PORTAL RIO MADEIRA – A Polícia Federal revelou nesta quarta-feira (7) que um funcionário da Caixa Econômica Federal é suspeito de repassar informações privilegiadas a criminosos que tentaram invadir uma agência em Buritis (RO), em janeiro de 2025. Segundo a PF, o servidor forneceu detalhes da rotina da unidade, valores depositados no cofre e até alugou uma casa para abrigar o grupo durante a preparação do crime.
Como ocorreu a tentativa de invasão
Durante a ação criminosa, três homens foram identificados e presos em flagrante nas imediações da agência.

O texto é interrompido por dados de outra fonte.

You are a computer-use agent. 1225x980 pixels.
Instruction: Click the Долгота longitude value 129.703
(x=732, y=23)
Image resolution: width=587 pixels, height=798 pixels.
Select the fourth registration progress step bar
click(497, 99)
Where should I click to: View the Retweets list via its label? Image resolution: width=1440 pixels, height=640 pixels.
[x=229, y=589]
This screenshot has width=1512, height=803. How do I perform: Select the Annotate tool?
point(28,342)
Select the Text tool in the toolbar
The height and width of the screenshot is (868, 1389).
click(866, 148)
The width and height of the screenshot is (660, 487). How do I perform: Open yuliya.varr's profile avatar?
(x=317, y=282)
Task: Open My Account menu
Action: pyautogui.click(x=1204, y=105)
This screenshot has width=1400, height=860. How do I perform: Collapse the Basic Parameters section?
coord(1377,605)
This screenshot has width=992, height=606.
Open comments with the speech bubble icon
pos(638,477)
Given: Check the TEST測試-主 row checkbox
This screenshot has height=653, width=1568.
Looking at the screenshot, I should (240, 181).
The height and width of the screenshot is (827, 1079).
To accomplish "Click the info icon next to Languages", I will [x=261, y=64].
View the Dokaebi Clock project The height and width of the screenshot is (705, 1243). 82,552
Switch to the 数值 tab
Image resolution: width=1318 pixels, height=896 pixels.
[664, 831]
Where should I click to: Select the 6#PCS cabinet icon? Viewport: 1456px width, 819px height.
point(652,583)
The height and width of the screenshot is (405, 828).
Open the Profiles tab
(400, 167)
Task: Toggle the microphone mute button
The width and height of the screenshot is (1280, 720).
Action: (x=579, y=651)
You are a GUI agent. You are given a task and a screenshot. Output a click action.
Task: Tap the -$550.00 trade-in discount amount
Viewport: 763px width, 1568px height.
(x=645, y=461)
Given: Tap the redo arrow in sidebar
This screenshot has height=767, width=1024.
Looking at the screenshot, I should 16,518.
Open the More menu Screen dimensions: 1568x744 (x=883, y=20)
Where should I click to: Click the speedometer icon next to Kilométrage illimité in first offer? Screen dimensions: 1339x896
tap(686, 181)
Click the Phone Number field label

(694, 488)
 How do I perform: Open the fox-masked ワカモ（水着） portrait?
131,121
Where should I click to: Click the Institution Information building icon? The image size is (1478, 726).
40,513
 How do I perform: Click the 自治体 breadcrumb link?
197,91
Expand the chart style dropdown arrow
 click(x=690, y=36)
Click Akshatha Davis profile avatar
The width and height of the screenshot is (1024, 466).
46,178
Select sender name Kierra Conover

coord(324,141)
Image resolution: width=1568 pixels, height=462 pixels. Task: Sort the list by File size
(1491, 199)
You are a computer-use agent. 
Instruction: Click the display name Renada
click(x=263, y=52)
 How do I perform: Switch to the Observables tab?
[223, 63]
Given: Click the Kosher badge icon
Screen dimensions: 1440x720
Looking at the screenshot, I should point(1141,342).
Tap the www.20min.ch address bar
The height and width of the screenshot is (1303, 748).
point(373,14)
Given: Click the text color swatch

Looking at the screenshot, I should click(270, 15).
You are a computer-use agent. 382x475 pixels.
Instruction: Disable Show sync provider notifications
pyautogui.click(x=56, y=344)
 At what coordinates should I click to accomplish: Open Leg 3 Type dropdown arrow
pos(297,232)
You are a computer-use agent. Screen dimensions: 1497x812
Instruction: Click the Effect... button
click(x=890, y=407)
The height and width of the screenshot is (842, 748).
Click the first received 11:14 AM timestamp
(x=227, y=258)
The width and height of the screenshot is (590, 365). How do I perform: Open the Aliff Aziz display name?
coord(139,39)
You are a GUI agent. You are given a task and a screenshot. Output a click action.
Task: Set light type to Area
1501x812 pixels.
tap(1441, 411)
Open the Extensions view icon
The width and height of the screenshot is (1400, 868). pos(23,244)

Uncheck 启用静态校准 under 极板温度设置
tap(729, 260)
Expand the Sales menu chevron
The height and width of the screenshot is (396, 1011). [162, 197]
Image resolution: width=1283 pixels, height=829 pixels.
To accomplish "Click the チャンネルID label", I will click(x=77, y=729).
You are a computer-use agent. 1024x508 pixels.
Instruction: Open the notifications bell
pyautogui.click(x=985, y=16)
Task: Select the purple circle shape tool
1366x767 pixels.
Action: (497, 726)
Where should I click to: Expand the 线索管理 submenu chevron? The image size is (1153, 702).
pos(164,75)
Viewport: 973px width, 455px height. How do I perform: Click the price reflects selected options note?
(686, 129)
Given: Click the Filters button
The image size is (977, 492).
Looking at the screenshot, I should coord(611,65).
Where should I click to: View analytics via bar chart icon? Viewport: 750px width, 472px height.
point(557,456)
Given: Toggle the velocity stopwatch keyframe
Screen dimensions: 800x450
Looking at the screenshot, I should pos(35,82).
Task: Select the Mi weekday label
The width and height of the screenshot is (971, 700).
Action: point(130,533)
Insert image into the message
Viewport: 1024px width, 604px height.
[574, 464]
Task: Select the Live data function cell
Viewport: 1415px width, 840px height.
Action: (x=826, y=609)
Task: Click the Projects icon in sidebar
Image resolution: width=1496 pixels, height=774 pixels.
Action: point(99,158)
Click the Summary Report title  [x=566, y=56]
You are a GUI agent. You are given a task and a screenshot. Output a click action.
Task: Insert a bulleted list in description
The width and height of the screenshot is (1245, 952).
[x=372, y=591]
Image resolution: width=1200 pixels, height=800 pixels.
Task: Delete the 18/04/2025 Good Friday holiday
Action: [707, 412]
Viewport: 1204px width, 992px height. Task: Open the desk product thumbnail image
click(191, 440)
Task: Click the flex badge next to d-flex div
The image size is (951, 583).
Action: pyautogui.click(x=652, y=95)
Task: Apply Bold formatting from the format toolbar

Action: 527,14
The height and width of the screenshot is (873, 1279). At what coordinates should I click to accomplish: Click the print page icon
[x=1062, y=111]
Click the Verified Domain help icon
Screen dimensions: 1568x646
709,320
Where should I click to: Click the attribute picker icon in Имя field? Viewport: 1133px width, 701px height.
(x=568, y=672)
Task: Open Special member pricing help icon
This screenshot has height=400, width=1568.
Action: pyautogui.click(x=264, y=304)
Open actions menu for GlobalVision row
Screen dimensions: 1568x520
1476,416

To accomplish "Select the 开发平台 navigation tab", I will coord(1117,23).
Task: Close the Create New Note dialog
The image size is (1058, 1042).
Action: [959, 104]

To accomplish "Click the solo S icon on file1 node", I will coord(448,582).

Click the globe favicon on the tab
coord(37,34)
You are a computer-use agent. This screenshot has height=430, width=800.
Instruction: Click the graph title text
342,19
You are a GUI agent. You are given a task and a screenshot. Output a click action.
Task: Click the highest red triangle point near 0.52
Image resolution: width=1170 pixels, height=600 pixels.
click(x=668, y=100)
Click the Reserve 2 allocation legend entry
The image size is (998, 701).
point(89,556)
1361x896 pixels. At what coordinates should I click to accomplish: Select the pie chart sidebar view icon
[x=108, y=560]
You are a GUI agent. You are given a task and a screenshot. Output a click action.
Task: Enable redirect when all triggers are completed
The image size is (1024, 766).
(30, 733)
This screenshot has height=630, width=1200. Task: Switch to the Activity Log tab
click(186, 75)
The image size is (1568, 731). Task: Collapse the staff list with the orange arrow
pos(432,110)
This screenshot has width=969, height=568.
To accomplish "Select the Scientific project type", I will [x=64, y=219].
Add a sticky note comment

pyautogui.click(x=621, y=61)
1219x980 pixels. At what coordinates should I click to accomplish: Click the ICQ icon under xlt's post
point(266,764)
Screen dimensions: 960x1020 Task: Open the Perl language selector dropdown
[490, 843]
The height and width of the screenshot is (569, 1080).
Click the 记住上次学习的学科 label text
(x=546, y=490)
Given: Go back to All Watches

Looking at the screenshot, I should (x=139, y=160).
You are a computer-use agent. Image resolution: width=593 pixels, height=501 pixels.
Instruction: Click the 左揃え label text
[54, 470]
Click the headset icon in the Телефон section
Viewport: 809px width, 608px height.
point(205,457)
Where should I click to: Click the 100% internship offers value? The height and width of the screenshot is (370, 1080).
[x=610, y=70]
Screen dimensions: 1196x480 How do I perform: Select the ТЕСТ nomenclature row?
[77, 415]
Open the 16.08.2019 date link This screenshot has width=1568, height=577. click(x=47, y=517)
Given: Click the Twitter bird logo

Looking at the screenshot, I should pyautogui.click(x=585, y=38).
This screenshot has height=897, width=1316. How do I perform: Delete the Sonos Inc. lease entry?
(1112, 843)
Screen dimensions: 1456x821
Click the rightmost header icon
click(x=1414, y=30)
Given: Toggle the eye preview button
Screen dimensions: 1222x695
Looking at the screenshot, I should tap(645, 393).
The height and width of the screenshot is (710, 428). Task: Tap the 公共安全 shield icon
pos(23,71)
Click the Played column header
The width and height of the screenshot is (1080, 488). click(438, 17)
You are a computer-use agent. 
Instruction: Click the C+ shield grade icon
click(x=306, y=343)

Eles tinham conhecimento prévio do funcionamento interno da unidade, o que, de acordo com a PF, só foi possível graças às informações repassadas pelo funcionário investigado.
Apesar das orientações internas recebidas, os criminosos não conseguiram acessar o compartimento onde o dinheiro estava armazenado. Na fuga, levaram duas armas de fogo e 22 munições pertencentes à empresa de segurança privada responsável pelo local.
Servidor indicou localização de armamento
As investigações apontam que o próprio funcionário da Caixa teria informado ao grupo onde estavam as armas utilizadas pelos vigilantes da agência, facilitando o furto do material e a fuga após a tentativa frustrada de abrir o cofre.
Operação desta quarta-feira
A PF deflagrou uma operação para o cumprimento de mandados de busca e apreensão em Porto Velho e Buritis, avançando nas apurações sobre a participação de outros possíveis envolvidos e na análise de documentos, dispositivos e comprovantes ligados ao caso.
Caixa aguarda posicionamento
O Portal Rio Madeira questionou a Caixa Econômica Federal sobre o caso. Até a última atualização, a instituição ainda não havia enviado resposta.
O crime segue sob investigação, e novos desdobramentos poderão ocorrer após análise dos materiais apreendidos.